Referências interessantes que ficaram da palestra dele:
– WHO’s Health in Green Economy Series (2011): http://www.who.int/hia/green_economy/en/
– Transit and Health: Mode of Transport, Employer-Sponsored Public Transit Pass Programs, and Physical Activity: http://www.palgrave-journals.com/jphp/journal/v30/nS1/abs/jphp200852a.html
– Physical Activity Associated with Public Transport Use—A Review and Modelling of Potential Benefits: http://www.mdpi.com/1660-4601/9/7/2454
– Appleyard, 1981: http://infosthetics.com/archives/2010/11/research_mapping_the_impact_of_traffic_on_the_livability_of_streets.html#extended
– a própria apresentação do Dora: http://www.iea.org/media/workshops/2013/healthwellbeing/HealthcobenefitsofHousingEnergyEfficienciesintheBroaderUrbanContext1.pdf
2. Exposição de Thiago Sá
Sá empreende um estudo do deslocamento ativo no Brasil e definiu, a priori, quem foram considerados os agentes “ativos nos deslocamentos” como sendo adultos de 18 a 59 anos que acumulam, por dia, 30 minutos ou mais de viagens a pé ou de bicicleta. Tomando como fonte a pesquisa Origem-Destino 1997 e 2007 foram simulados alguns cenários, desde supor que todas viagens curtas (até 1000m) feitas por modos motorizados de transportes fossem substituídas por caminhadas até a combinação desta substituição com um adensamento urbano. Somente este último cenário apresentou diminuição significativa nos tempos de viagens (motorizado e total). Todos cenários implicavam aumento de tempo de viagem a pé ou de bicicleta, tendo em vista aproveitar a necessidade de deslocamento para que seja praticada atividade física e, também, que haja fruição do espaço público. A solução parece simples, porém, para que isso ocorra, é necessário não apenas promover uma profunda refoma urbana como também tornar a cidade mais caminhável, ou seja, agradável e convidativa à escala humana seja pela expressão do mobiliário urbano, seja pelas velocidades e interseções a que os cidadãos estarão sujeitos.
3. Debate
Algumas perguntas deste bloco, na realidade, não foram perguntas – acabaram por ser manifestações. A manifestação das ruas entrou nas casas e sentou na mesa de jantar, e foi à escola e à universidade também fazer seu papel. As falas deste gênero que mais me chamaram a atenção foram relacionadas à invisibilidade do pedestre (porque antes de motorista, motociclista ou ciclista, somos pedestres) e à falta de comunicação entre universidade e a sociedade que a contém. Isto é, como as políticas públicas ignoram e assim desestimulam o andar a pé e como nós, comunidade acadêmcia, temos poucas e frágeis relações com a sociedade no geral, e com o poder público, em específico.

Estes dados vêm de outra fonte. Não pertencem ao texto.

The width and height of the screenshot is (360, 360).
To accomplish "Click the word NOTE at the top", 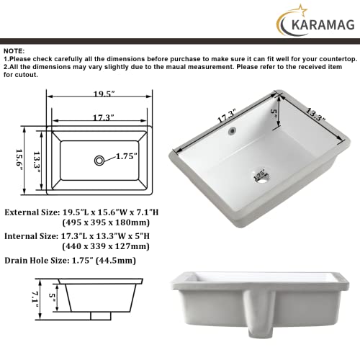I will pos(14,51).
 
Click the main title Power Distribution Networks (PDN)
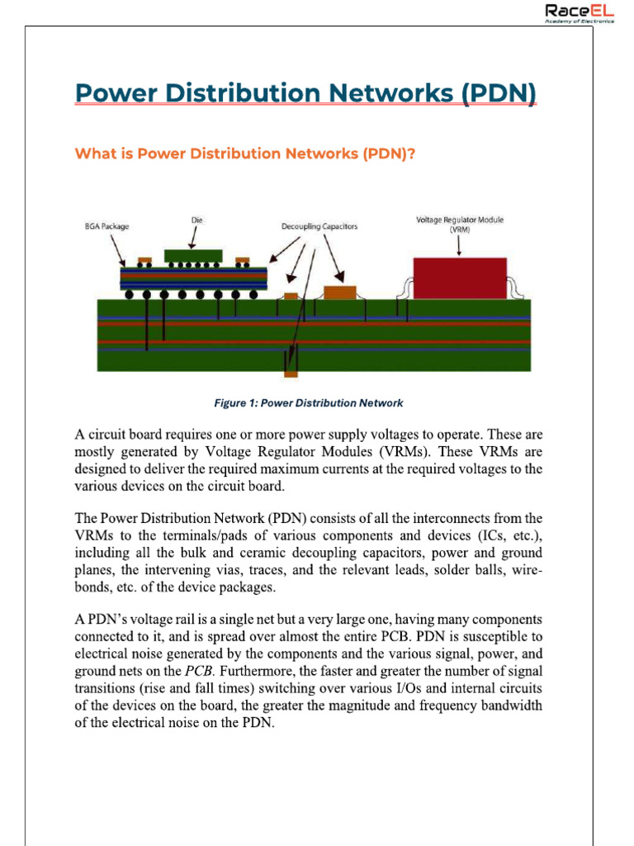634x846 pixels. tap(305, 93)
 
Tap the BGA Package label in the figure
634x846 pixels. tap(106, 226)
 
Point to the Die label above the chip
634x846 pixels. tap(197, 220)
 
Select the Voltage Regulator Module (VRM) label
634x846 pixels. tap(460, 225)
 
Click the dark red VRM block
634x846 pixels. tap(460, 278)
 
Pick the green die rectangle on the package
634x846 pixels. tap(193, 255)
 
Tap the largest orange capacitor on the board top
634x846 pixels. tap(339, 292)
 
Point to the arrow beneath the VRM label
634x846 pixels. tap(460, 245)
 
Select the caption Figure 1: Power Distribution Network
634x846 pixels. tap(309, 403)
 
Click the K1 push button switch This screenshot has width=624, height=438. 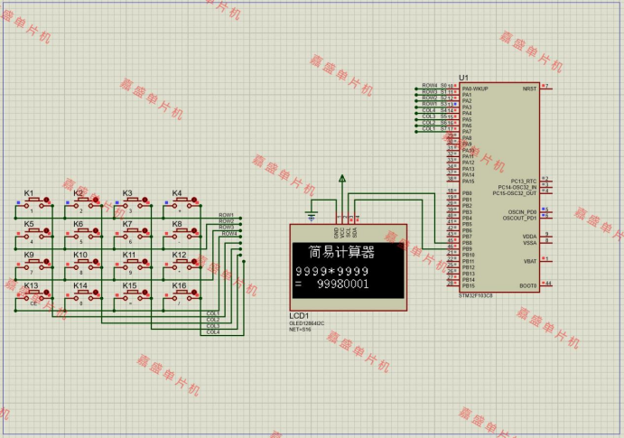click(x=33, y=203)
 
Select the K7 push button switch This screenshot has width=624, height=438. click(x=131, y=234)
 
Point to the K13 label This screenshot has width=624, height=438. click(x=30, y=285)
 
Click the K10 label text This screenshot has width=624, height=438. click(x=79, y=255)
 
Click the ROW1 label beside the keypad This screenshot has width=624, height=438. click(x=227, y=215)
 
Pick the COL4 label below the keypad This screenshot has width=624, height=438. click(x=212, y=332)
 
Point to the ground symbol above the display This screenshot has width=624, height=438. click(x=312, y=214)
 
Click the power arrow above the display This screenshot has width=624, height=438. click(x=342, y=180)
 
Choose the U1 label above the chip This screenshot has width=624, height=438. click(x=464, y=78)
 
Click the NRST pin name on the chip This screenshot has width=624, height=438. click(x=529, y=89)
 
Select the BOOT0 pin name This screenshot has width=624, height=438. click(x=527, y=285)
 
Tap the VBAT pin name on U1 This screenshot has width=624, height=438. click(x=530, y=261)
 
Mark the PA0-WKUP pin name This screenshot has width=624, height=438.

Uma pergunta interessante foi a respeito de como os EUA conseguiram reduzir suas emissões a padrões inferiores aos rcomendados pelas organizações internacionais [ver figura 4]. Como resposta, um tanto óbvia, esclareceu que tratou-se de investimento em tecnologias menos poluentes, mas que não aconceteram as demais consequências positivas do deslocamento ativo, como aumento do tempo de atividade física diária ou diminuição da obesidade.Muito se falou a respeito da formulação e adoção necessária de políticas, o que me motivou a perguntar ao Dora sobre a viabilidade política de tomar certas medidas antipopulares, já que o Prefeito de Bogotá responsável pela adoção do Transmillenium (BRT inspirado no sistema de Curitiba) entre outras medidas não foi reeleito. Esta pergunta infelizmente não foi respondida, mesmo sendo crucial para tantas outras feitas…

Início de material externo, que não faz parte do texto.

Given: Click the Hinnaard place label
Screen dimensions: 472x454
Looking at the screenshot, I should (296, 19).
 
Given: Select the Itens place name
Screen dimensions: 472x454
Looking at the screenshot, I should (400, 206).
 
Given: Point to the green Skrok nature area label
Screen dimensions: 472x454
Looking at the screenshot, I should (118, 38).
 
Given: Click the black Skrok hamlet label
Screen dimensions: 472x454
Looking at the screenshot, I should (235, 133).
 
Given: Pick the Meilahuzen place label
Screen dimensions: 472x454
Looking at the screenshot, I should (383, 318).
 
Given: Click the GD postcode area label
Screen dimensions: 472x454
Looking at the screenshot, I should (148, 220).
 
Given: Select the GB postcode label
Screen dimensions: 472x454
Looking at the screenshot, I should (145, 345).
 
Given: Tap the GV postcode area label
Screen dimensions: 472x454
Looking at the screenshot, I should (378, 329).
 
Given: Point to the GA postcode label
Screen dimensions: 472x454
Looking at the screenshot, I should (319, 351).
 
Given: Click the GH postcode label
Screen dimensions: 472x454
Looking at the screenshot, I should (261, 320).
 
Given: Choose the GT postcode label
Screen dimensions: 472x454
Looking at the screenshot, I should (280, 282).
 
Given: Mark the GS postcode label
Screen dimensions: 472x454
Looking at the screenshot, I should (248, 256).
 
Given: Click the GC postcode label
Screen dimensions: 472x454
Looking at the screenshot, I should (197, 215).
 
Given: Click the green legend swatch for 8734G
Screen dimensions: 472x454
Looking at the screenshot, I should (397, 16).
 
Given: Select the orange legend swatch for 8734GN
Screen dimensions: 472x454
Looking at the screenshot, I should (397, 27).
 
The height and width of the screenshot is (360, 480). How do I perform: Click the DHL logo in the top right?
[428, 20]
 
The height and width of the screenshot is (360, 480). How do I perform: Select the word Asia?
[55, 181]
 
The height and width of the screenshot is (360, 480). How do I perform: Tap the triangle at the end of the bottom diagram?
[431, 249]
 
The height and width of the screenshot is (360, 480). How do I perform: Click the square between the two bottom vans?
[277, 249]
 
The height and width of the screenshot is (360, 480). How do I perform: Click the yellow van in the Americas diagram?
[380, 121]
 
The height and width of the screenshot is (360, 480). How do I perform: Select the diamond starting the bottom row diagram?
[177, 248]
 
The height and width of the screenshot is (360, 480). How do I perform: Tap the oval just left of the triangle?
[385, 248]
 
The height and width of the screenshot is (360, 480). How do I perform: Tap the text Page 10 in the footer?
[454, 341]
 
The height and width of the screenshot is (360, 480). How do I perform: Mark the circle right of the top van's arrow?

Por fim, senti falta de dados técnicos da área de saúde, da apresentação de uma revisão bibliográfica mais vasta e da exploração de visões mais transversais, como se é possível relacionar transportes nas grandes cidades com distúrbios mentais, já que em recente pesquisa da OMS foi constatada em São Paulo uma das mais altas prevalências de trnstornos mentais.